Si la pauvreté et l'injustice étaient des hommes, je les aurais étranglés.
Si la Tunisie était une mère, le peuple tunisien l'aurait vénérée amplement.
Oui mais ; Leïla l'ouvrière occasionnelle, les jeunes sans emplois et l'armée, dans tout ça ?
Avant et après La Révolution, chronique d'une scène réelle, réflexions :
Dans l'air de ces temps hivernaux difficiles et de retour d'une promenade en famille à Jebel Ichkel, site zoologique magnifique mais pas bien entretenu; un arrêt improvisé s'est fixé au bord de la route pour acheter des légumes exposées.
Dans le champ avoisinant, un groupe de femmes étaient attelées à travailler la terre. Une femme s'est détachée du groupe pour nous fournir des légumes. La femme ouvrière chaussait des bottes tachées de boue, elle était toute enveloppée afin de se protéger du vent glacial et de la pluie, elle avait les mains rouges violets presque inertes de froid.

▶ [DONNÉES DISPONIBLES]
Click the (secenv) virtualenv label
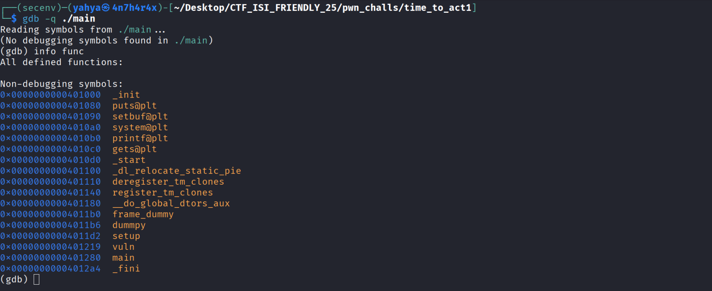[39, 8]
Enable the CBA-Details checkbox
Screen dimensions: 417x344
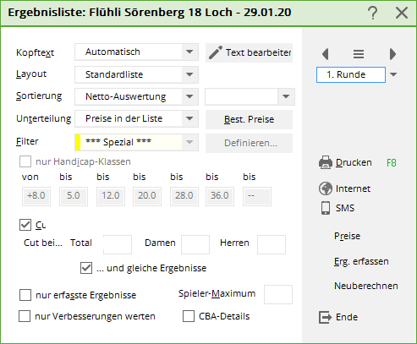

▶ [EXERCICES]
1. Recopiez le passage de l'extrait, de « Avant et après » à « inertes de froid. ».
2. Pour chaque affirmation, répondez par oui ou non selon l'extrait, puis citez les mots qui tranchent : (a) la promenade en famille avait eu lieu à Jebel Ichkel ; (b) le site zoologique est décrit comme bien entretenu ; (c) l'ouvrière portait des sandales.

▶ [CORRIGÉ]
1.
Avant et après La Révolution, chronique d'une scène réelle, réflexions :
Dans l'air de ces temps hivernaux difficiles et de retour d'une promenade en famille à Jebel Ichkel, site zoologique magnifique mais pas bien entretenu; un arrêt improvisé s'est fixé au bord de la route pour acheter des légumes exposées.
Dans le champ avoisinant, un groupe de femmes étaient attelées à travailler la terre. Une femme s'est détachée du groupe pour nous fournir des légumes. La femme ouvrière chaussait des bottes tachées de boue, elle était toute enveloppée afin de se protéger du vent glacial et de la pluie, elle avait les mains rouges violets presque inertes de froid.

2.
(a) Oui : « de retour d'une promenade en famille à Jebel Ichkel ».
(b) Non : « site zoologique magnifique mais pas bien entretenu ».
(c) Non : « La femme ouvrière chaussait des bottes tachées de boue ».